* What is expected *
Lift out all lines below that contain "agent".

* Input data *
────────────────────

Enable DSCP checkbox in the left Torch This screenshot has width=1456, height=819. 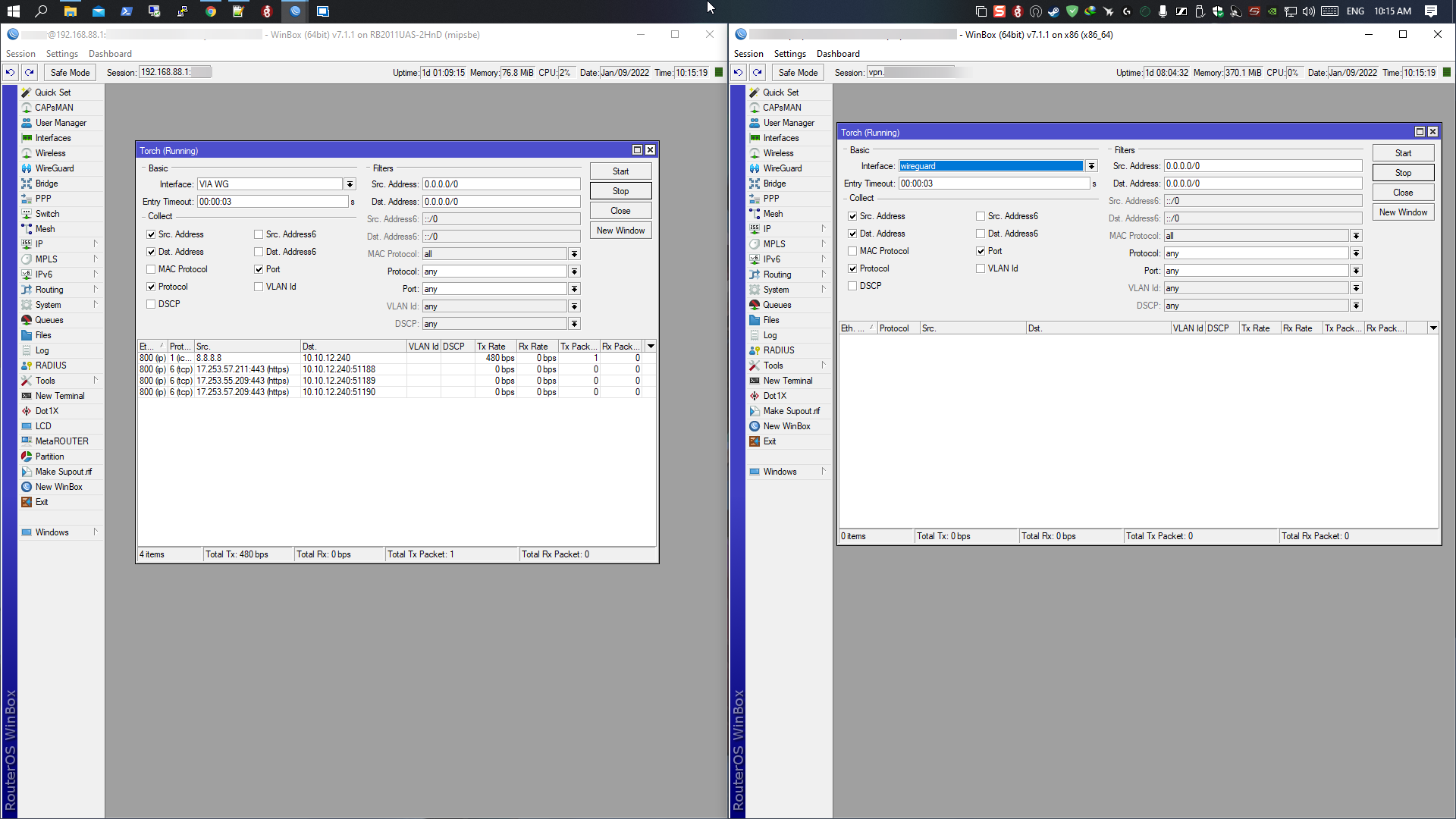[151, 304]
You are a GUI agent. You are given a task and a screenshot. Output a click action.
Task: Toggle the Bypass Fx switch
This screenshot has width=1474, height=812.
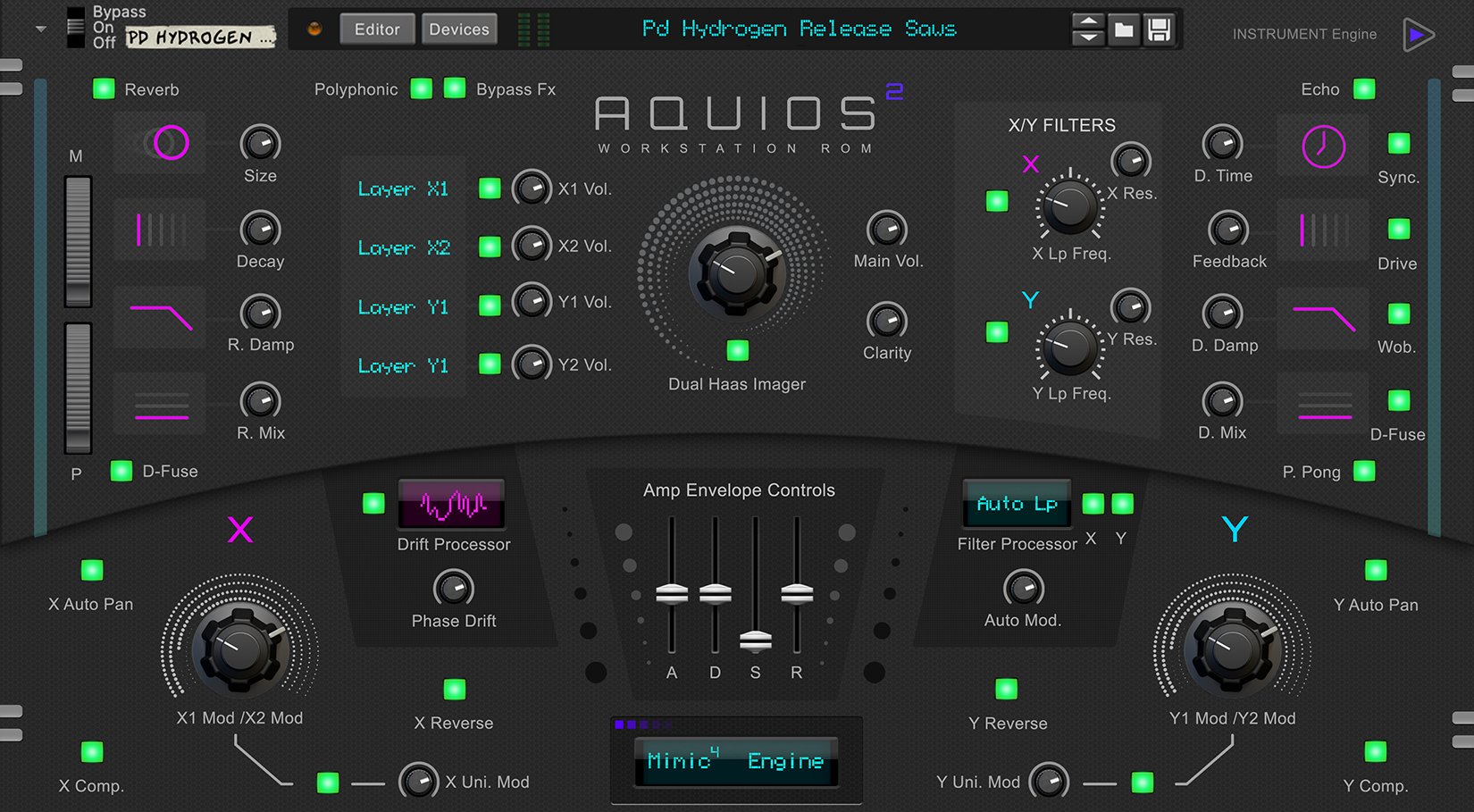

────────────────────

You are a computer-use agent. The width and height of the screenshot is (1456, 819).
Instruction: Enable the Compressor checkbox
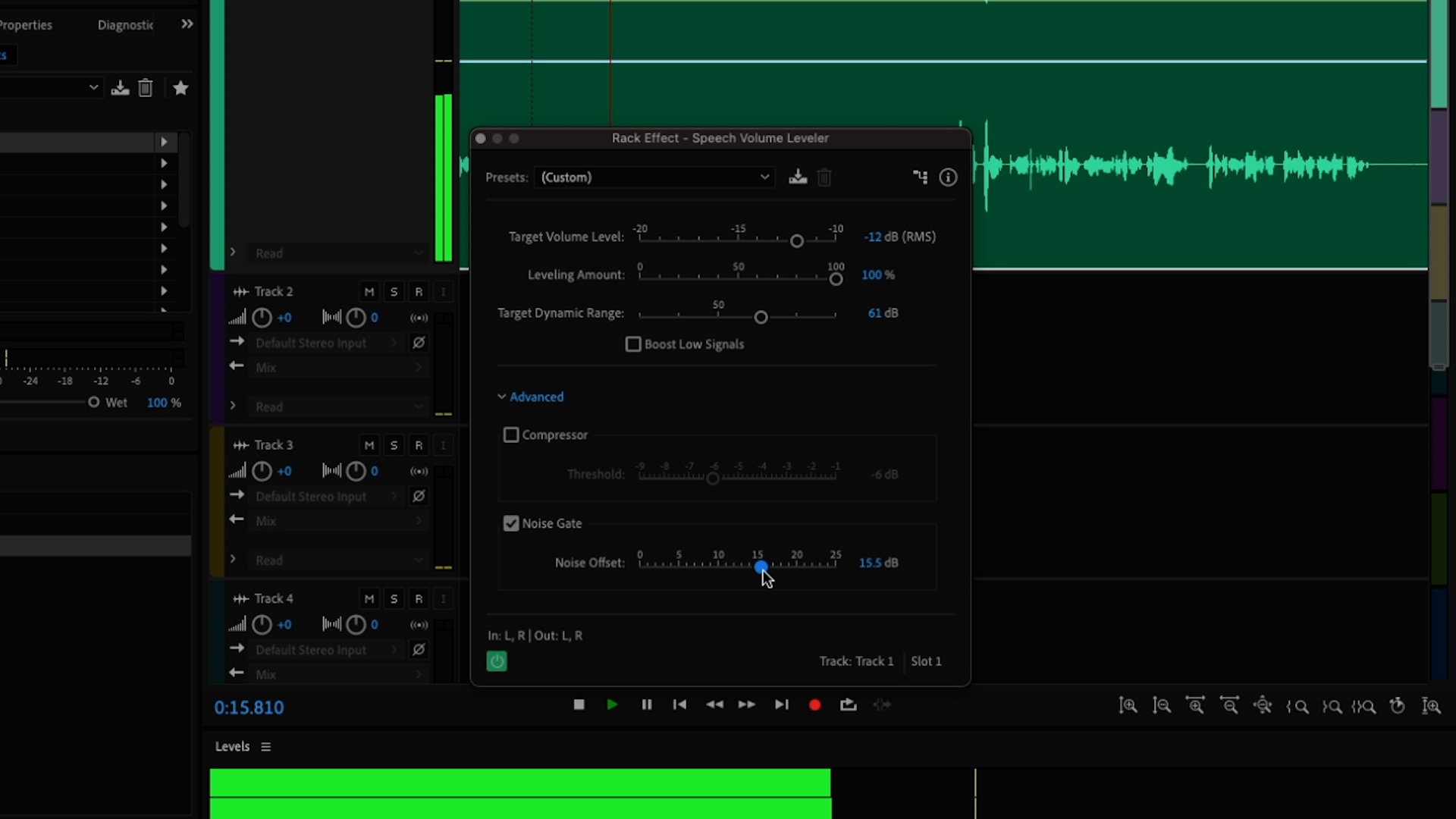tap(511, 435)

────────────────────

* Exercise answer *
You are a GUI agent. You are given a task and a screenshot. Output a click action.
You are a computer-use agent. The width and height of the screenshot is (1456, 819).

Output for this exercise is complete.